Porch, a real estate technology startup that offers a home improvement marketplace and enterprise software, made its stock market debut Thursday after completing a merger with a “blank check” company earlier this week.
The merger brought together Seattle-based Porch with Los Angeles-based PropTech Acquisition Corporation (PAC). The latter firm is what’s known as a special purpose acquisition company, or SPAC, which is a business that exists to go public and then later merge with a larger firm. Such mergers allow companies like Porch to begin selling shares more quickly and easily than if they went through a conventional initial public offering route.
The merger was approved on Monday, which allowed the combined company — which is now named the Porch Group, Inc. — to begin selling shares on the Nasdaq on Christmas Eve. To celebrate, Porch founder and CEO Matt Ehrlichman will virtually ring Nasdaq’s bell Thursday morning to begin the market’s trading for the day.

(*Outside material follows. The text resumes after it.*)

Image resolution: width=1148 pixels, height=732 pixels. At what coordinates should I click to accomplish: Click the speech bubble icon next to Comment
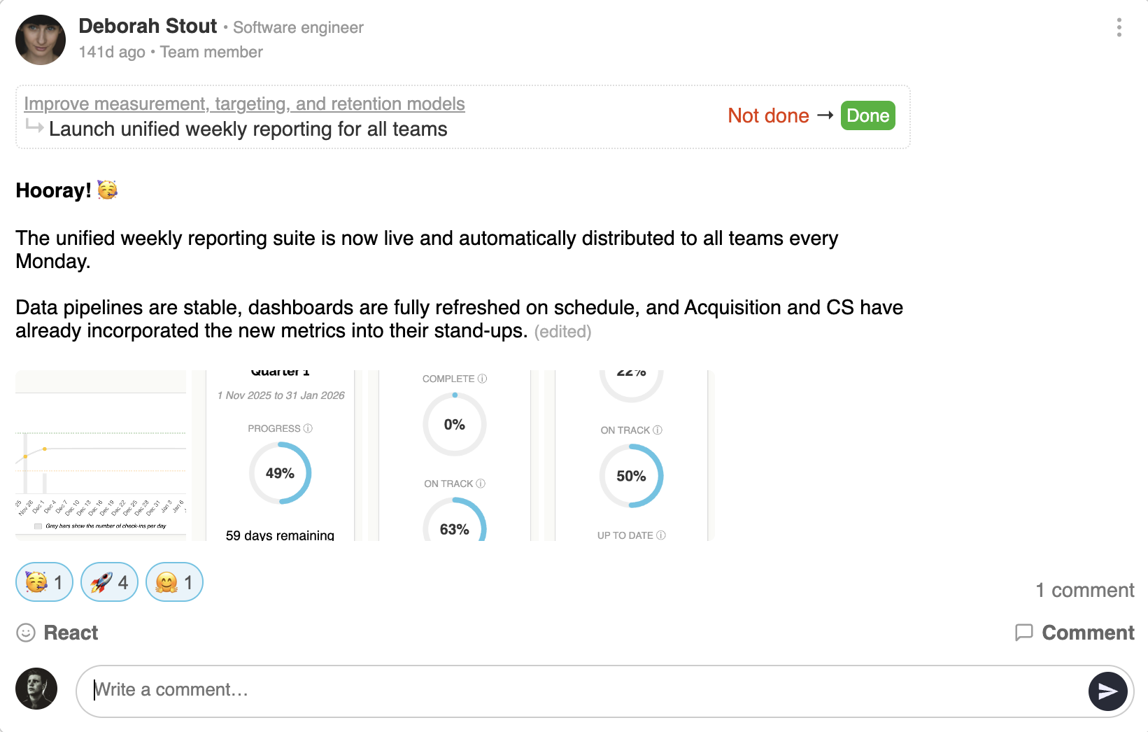point(1024,633)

Mergers with blank check companies have become an increasingly popular path to the public trading floor in recent years, and just this week iBuying behemoth Opendoor used the strategy to make its own stock market debut.
Porch’s stock was trading at just under $15 per share early Thursday afternoon. That represented a slight increase compared to the closing price Wednesday, when shares were trading merely as part of PAC. However, the share price has also risen consistently over the last week as the merger between PAC and Porch wrapped up.
After trading began Thursday, Ehrlichman tweeted “that felt good.”
The Nasdaq also welcomed Porch to the market Thursday morning on Twitter.
Ehrlichman founded Porch in 2012. Originally, the goal was to connect homeowners with home improvement professionals, and as a result the company built a marketplace that delivered consumer requests to service providers.
In the years since, according to its website, Porch has also “evolved into a vertical SaaS company focused on making the home simple by providing software and services to companies.” Porch says that thousands of firms use its software, which handle things like insurance, moving, utilities and more. Porch also uses the data it collects as a software provider to more effectively target consumers.
News first broke this summer that Porch was preparing to go public. The deal values the company at $523 million, and included a new investment of $150 million led by the Wellington Management Company.
However, later filings with the U.S. Securities and Exchange Commission (SEC) also indicated Porch was losing money and strapped for cash.
“If the company is unable to raise sufficient additional capital, through future debt or equity financings or through strategic and collaborative ventures with third parties, the company will not have sufficient cash flows and liquidity to fund its planned business for the next 12 months,” the October filing revealed.
The Real Deal first reported on the SEC filings.
Going public, and taking on new investment, would presumably go a long way to addressing that issue. And in a statement in July, Ehrlichman said the merger and stock market debut “is the right next step in our growth phase and a key milestone for our company.”
“A public listing will enhance our ability to scale more quickly and continue to innovate,” Ehrlichman added in the statement. “We look forward to partnering with PropTech in a transaction that provides an efficient, accelerated and proven path for a successful public listing on Nasdaq.”
Update: This post was updated after publication with additional information about Porch’s debut Thursday.